Look up Spark cluster details before submitting a job. Use `oleander` for the built-in managed cluster or the name of a registered external cluster.

```python theme={null}
cluster = await client.get_spark_cluster("emr-prod")
print(cluster.type, cluster.properties)
```

### Return shape

| Field        | Type               | Description                             |
| ------------ | ------------------ | --------------------------------------- |
| `name`       | `str`              | Cluster name                            |
| `type`       | `SparkClusterType` | `oleander`, `emr-serverless`, or `glue` |
| `properties` | `Any`              | Cluster-specific configuration          |

***

## `list_spark_jobs(options?)`

List your uploaded Spark job scripts with pagination.

```python theme={null}
jobs = await client.list_spark_jobs()
print(jobs.scripts, jobs.has_more)

from oleander_sdk import ListSparkJobsOptions

offset = 0
all_scripts = []
while True:
    page = await client.list_spark_jobs(
        ListSparkJobsOptions(limit=50, offset=offset)
    )
    all_scripts.extend(page.scripts)
    if not page.has_more:
        break
    offset += 50
```

### Parameters

<ParamField body="options.limit" type="int" default="20">
  Number of scripts to return per page.
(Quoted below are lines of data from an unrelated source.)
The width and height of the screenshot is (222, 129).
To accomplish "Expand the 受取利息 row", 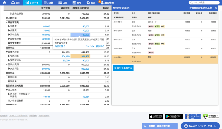I will click(9, 56).
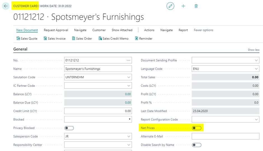Expand the Salutation Code dropdown
This screenshot has height=151, width=263.
[x=129, y=77]
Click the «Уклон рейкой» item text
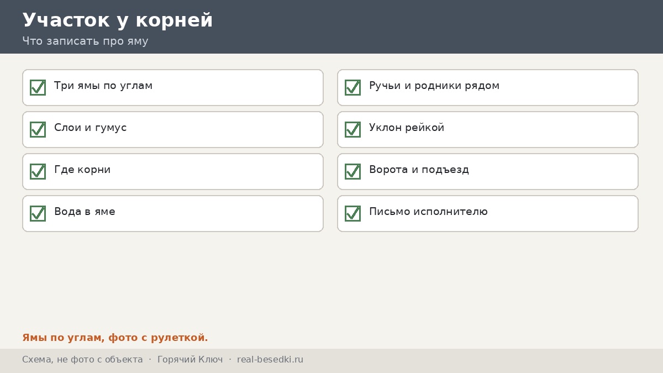The height and width of the screenshot is (373, 663). pyautogui.click(x=407, y=128)
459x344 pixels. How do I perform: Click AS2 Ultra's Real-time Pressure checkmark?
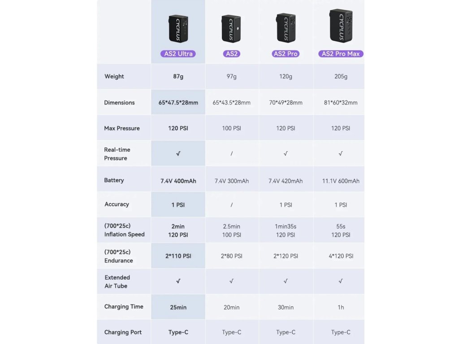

Must be greater than 0.
</ParamField>

<ParamField body="options.offset" type="int" default="0">
  Number of scripts to skip for pagination. Must be 0 or greater.
</ParamField>

### Return type: `ListSparkJobsResult`

| Field      | Type        | Description                        |
| ---------- | ----------- | ---------------------------------- |
| `scripts`  | `list[str]` | Script names for the current page  |
| `has_more` | `bool`      | Whether more scripts are available |

***

## `submit_spark_job(options)`

Submit a Spark job for execution. `cluster` defaults to `oleander`.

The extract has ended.